One that isn't right in the head.

Quote
And his prideful response to his daughter was "Oh I'm great thanks for asking."

Look at his response - does that sound to you like he really is doing "great"? If you were doing great and someone, anyone, greeted you, would you answer like that? IMHO him saying "I'm doing great, thanks for asking" is saying he ISN'T doing great.

Which means your PB IS doing great. Stay the course. smile

Hello Jaynepooh,
Yeah your probably right. True people say things like that usually to convince themselves and not the ones they are saying it to. But still what a poophead father! Will stay the course.


Okay feel better. Yes, had HOT HOT HOT water, and some Ella Fitzgerald really loud. No candles because its still day light here LOL. I think If I go buy some chocolate, it will be a perfect day. Did I mention I love chocolate with a burning passion. My H used to make funnies with the kids about me. He used to say one day Im going to come home and your mom will be passed out on the floor with chocolate dripping from her mouth and chocolate bars all around her and then they all would laugh including me. Ya know I don't know why I am remembering all these little stories lately. Anyways it was funny.

But I took this book in with me. I have been reading a little bit at a time. Okay the title is Healing the Heartbreak of Divorce by Rose Sweet. I didn't get it because I planned divorce so no worries, but it is a purely christian book that deals with letting go of things like rejection, anger, bitterness, grieving, loneliness, fear, and trust, things like that.

At the beginning of each chapter it starts with a love letter from God to you and at the end of each chapter it has a section that says me fear says this but my faith says this. I'm not divorced but it has little treasures in it that are helping me. I guess it mostly gets you through all the pain and really pushes you to give everything to God. So today I am angry, lucky me I opened it up today and I am on the Anger Chapter. Guess I'll be reading it right on time.

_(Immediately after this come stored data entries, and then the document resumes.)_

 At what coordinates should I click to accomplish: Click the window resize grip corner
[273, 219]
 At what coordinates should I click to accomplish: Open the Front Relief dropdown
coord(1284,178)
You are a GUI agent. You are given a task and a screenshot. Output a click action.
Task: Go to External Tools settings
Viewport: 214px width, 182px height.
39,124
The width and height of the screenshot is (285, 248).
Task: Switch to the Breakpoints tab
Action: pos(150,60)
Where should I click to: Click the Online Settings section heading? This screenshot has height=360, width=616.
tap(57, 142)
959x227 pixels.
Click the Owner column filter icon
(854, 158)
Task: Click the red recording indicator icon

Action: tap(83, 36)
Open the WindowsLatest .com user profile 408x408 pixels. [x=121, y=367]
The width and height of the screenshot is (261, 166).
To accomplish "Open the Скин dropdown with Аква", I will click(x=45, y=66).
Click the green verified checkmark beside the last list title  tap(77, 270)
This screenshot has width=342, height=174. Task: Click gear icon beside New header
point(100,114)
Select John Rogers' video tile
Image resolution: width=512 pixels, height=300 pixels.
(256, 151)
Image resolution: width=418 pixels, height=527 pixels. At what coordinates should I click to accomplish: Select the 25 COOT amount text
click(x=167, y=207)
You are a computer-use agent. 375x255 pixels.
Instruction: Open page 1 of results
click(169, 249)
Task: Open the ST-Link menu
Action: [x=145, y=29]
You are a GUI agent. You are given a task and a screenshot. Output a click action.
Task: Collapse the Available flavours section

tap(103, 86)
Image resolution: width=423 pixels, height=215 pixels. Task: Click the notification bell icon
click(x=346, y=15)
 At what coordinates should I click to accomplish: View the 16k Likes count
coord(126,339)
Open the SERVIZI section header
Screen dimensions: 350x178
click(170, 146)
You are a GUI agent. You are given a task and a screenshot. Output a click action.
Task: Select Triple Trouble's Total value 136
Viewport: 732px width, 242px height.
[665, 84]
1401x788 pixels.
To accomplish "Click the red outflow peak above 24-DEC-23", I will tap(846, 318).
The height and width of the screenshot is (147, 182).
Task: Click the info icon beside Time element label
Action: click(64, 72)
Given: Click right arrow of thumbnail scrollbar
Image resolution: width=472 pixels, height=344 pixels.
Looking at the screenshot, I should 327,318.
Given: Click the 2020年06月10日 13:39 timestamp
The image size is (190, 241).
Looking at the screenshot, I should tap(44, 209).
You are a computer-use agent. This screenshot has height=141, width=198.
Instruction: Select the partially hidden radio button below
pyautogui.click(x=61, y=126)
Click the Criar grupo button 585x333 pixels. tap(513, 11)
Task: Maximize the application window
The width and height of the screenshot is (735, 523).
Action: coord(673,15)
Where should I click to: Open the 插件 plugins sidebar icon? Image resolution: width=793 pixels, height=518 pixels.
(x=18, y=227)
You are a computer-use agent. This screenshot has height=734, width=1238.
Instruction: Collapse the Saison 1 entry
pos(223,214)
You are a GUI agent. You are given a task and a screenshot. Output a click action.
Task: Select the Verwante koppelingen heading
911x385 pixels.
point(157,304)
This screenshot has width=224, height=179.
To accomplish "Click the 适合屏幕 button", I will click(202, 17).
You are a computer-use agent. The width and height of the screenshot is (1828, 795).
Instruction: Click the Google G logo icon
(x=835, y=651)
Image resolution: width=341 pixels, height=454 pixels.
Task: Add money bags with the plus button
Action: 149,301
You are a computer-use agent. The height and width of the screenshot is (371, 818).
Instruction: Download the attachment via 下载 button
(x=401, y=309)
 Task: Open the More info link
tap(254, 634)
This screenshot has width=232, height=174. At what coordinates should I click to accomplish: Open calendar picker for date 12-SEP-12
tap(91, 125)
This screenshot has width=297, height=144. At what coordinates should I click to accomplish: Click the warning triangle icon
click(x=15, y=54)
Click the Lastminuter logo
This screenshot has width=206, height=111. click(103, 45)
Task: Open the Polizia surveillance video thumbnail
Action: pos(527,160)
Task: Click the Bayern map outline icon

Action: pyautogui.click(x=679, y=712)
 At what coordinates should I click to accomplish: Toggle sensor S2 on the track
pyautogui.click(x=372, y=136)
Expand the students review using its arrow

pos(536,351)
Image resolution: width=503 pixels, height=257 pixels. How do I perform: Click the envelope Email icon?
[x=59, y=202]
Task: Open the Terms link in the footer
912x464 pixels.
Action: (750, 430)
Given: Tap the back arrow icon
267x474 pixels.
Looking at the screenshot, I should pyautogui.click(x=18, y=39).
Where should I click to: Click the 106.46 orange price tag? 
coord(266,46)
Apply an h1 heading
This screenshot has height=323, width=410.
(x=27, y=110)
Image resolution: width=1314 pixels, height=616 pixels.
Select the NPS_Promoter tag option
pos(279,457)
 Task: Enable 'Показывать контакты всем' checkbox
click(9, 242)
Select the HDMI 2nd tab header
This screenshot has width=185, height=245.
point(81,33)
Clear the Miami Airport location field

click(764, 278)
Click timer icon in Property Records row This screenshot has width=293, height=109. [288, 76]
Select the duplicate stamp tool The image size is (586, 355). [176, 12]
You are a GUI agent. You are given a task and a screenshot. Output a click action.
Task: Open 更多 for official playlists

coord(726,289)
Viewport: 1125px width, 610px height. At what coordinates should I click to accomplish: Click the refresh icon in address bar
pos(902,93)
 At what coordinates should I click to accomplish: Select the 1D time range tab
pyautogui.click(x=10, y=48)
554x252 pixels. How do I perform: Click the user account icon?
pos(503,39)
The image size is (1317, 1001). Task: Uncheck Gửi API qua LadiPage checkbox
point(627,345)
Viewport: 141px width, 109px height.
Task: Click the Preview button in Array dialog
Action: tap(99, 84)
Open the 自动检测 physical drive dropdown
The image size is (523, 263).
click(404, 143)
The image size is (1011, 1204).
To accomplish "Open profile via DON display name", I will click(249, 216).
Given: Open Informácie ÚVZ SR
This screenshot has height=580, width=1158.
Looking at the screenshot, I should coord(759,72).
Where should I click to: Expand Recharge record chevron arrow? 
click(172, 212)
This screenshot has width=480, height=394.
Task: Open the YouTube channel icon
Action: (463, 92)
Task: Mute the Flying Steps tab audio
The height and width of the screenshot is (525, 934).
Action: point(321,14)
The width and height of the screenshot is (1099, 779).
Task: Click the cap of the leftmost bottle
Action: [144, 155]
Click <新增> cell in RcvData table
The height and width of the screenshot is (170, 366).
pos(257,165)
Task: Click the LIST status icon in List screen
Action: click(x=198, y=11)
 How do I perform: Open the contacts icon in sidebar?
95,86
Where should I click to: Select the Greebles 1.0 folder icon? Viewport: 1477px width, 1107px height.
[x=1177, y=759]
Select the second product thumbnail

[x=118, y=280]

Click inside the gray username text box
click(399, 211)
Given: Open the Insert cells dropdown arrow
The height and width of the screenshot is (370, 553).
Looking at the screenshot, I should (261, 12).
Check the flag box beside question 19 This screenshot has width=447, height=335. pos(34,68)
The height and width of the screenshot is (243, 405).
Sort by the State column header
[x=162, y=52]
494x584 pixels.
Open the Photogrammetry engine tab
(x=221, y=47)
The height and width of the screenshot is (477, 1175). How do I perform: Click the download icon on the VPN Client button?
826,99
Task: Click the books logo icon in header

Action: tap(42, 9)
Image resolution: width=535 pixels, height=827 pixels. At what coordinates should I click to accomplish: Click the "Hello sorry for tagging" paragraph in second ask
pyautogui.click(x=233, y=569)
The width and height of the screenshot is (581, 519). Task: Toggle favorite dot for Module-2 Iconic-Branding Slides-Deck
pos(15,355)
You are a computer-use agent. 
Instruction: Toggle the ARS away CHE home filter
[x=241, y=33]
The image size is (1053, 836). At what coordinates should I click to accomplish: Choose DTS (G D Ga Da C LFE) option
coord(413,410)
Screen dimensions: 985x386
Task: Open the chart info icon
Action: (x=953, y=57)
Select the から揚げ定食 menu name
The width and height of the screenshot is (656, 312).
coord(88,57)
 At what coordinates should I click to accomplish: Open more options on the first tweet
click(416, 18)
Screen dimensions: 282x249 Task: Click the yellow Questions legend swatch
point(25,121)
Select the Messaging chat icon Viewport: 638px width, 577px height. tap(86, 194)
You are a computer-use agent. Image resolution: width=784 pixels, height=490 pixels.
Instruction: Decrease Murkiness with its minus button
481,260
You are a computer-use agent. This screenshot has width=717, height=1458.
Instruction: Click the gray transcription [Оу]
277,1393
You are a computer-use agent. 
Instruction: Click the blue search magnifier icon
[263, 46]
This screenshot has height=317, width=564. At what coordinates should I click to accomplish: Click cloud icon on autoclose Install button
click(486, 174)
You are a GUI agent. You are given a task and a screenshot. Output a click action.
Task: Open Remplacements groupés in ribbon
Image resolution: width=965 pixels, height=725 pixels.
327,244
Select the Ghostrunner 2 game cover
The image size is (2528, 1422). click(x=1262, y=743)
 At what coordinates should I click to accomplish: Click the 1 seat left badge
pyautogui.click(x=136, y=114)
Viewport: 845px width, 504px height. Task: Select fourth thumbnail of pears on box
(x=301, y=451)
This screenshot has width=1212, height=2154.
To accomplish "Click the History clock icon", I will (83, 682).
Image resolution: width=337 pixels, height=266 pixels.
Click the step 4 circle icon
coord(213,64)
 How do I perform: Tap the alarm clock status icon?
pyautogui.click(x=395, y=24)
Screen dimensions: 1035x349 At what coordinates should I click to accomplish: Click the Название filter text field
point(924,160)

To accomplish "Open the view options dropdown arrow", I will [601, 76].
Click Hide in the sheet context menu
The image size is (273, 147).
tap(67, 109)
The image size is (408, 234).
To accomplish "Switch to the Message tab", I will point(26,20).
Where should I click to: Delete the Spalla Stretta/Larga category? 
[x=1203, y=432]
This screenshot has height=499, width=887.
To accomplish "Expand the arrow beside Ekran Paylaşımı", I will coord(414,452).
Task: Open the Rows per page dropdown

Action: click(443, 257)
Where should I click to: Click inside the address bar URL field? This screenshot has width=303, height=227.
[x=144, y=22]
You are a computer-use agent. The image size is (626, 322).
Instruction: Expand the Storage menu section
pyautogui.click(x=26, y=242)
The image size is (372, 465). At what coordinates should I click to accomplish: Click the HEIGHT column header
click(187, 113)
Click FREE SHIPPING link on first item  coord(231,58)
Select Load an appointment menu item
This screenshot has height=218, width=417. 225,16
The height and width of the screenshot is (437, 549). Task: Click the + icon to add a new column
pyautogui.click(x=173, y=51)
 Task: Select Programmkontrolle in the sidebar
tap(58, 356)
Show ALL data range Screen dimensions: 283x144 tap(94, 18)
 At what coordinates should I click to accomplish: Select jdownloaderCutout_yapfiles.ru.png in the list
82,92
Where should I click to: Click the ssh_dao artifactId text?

So today to feel better I think I am going to go buy some chocolate and you can all imagine the smile as I eat it.

I'll check back later, we'll see if he actually calls them tonight.


Me-39 H-38/Married 19years/DD18 & DS10
Dday EA/PA 4/23/08 Left home 5/08/08
Moved in w/Sea Hag 08/01/08
Read SAA Sept 08 Plan A 10/03/08 thru 11/15/08
Plan B 11/15/08-currently
01/18/09 Plan B crack w/phone call restating PBL
01/31/09 Planned brief contact
02/15/09 Delivery of Planned 2nd PBL
Filed for D Dec 2009 Recovering well!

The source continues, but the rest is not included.